今回、重点分野の追加が行われた理由は何でしょうか。

 2018年度からは新たに3年間の計画で、「ロボット介護機器開発・標準化事業」として、今年度は11億円を予算計上し、自立支援に重きを置いたロボット介護機器の開発の支援をしていきます。それに先だち、厚生労働省の事業等で得られた介護現場のニーズに基づいて2017年10月に重点分野に1分野5項目を追加し、合計6分野13項目にしました。
 これまでは介護をする側の業務効率化や腰痛防止など職場環境の改善のためのロボット介護機器を重点的に開発してきました。今後は、介護を受ける側の人がどんどん増えてくるので、特に自立支援に軸足を置いたロボット開発を促進する狙いです。
 新たに追加した項目は、移動支援分野では「装着」です。高齢者など介護を受ける人が装着して、外出をサポートするなど、歩行補助や転倒予防のためのロボット開発を支援します。
 排泄支援分野では「排泄予測」と「動作支援」を追加しました。従来はロボット技術を用いたポータブルトイレ開発を支援していましたが、新たに排泄を予測し、的確なタイミングでトイレへ誘導する機器を対象項目に加えました。自分の排泄のタイミングが分からず、外出に不安がある方々が、より活発に活動できるようになればと願っています。一方、介護者にとっては、おむつを適切なタイミングで交換するために活用できます。
 また、2人の介助者が必要となる排泄の介助で、なるべく手数を減らし、できれば高齢者自身が自分で排泄できるようにすることを目的とする機器を新たに重点項目に追加しました。便座に座ったり、下衣の着脱など一連のトイレでの動作支援をすることを目指します。
 見守り・コミュニケーション分野では「コミュニケーション」を加えました。すでにいろいろなコミュニケーションロボットが商品化されていますが、高齢者の活動を促すようなコミュニケーション機能を持った生活支援機器を新たに項目に追加しました。例えば、バイタルデータなどで健康状態をチェックし、よければ「外に出てみませんか」とか「みんなでリビングで話しませんか」などの促しができる機器の開発を期待しています。
 そして、追加した1分野とその項目は「介護業務支援」です。これまでに開発されてきたロボット介護機器の中には情報が収集できる機器も増えてきました。例えば、パラマウントベッドの「眠りSCAN」なら心拍数や呼吸数のバイタルデータが収集できます。これらの情報を集約して業務支援などに活用する機器の開発を期待しています。
 まずは、センサーやロボット技術を駆使して、効率的に介護に関する情報を集約して個々の皆さんに最適な介護プランを提案するような機器を目指しています。AIの活用もその一つでしょう。

ロボット介護機器開発における課題は何でしょうか。

 介護現場に導入した際の効果が見えづらいという声があったので、機器の効果を明確化していこうと考えています。
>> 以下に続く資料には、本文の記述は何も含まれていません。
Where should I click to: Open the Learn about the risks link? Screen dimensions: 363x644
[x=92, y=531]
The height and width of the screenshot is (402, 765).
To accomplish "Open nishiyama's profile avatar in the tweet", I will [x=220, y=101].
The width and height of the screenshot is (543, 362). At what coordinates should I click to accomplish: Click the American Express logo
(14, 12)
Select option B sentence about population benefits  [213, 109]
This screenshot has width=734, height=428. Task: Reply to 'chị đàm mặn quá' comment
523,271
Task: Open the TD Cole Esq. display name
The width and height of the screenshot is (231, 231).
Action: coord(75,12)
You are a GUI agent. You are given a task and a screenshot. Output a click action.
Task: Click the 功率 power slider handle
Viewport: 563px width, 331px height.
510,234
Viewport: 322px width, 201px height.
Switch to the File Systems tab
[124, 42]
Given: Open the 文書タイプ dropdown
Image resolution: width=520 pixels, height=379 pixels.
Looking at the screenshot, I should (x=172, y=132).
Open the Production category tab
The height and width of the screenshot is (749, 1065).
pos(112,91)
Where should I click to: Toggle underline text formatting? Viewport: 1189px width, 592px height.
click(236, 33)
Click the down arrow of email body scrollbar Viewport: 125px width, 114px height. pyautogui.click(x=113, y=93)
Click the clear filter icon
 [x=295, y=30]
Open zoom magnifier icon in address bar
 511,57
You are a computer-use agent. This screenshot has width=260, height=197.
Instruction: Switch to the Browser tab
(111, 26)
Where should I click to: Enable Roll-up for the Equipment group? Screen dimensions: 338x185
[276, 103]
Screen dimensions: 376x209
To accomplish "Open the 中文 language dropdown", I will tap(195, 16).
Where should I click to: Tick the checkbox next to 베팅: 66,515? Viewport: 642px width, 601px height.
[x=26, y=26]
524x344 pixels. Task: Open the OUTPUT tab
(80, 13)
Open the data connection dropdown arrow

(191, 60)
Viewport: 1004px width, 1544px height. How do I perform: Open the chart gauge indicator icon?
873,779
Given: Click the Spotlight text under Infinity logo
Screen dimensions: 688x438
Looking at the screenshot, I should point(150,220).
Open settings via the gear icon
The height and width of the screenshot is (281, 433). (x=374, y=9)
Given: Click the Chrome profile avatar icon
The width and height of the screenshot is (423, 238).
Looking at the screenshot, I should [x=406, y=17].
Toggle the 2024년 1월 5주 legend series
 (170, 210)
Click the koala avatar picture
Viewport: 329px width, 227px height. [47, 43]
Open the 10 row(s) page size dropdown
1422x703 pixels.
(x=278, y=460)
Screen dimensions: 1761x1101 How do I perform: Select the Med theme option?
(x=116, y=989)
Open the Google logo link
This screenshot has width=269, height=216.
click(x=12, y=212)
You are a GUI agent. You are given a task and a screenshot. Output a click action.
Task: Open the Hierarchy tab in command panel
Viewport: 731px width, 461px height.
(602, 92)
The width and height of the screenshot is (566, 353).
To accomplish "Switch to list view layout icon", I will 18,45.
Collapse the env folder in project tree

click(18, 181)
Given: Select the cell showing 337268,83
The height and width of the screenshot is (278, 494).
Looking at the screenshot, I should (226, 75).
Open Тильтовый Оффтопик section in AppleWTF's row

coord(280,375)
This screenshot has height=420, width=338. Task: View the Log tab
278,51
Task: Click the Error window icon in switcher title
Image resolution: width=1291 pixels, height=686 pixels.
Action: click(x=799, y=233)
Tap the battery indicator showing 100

実際に機器を介護現場で使用して、効果を定量的に測定する事業を実施する予定です。
 さらに、人が直接触れて使用する機器ですから、安全性の担保を重要視しており、新たに追加した分野や項目でも安全性の基準を作ります。
 ロボット介護機器の国内の市場規模は2015年で24・4億円ですが、最終的には約500億円へ拡大することを目指しています。ロボット市場を拡大するためには海外展開も必要となります。すでに生活支援ロボットの安全に関するの国際標準である「ISO13482」を取得している企業もありますが、ヨーロッパではCEマーク(EUの基準適合マーク)も取らないと販売できません。そのためISO認証を得るために行った試験データ等をうまく活用してCEマークで求められる評価試験の一部に充てるなど、ISO認証との連携によってCEマークをより早く取得できる流れを進めていきたいと考えています。昨年12月には国内メーカーの歩行アシスト機器がISO13482を取得するために整えたエビデンスを活用してCEマークを取得できました。こうした連携が定常的にできるようにしていくことで、海外展開もしやすくなると思います。国内だけでなく海外でも普及が進めば、値段も下げられますし、より使いやすくなりますから、こうした連携をさらに進めていきたいと考えています。

福祉用具貸与事業者などへのメッセージをお願いします。

 ロボット介護機器はまだ発展途上にありますが、以前に比べれば介護現場の方々にも身近になっているのではないかと思います。先進的に導入して介護の効率化が図られている事例もいろいろ出てきており、ロボット介護機器に対する意識の変化を感じています。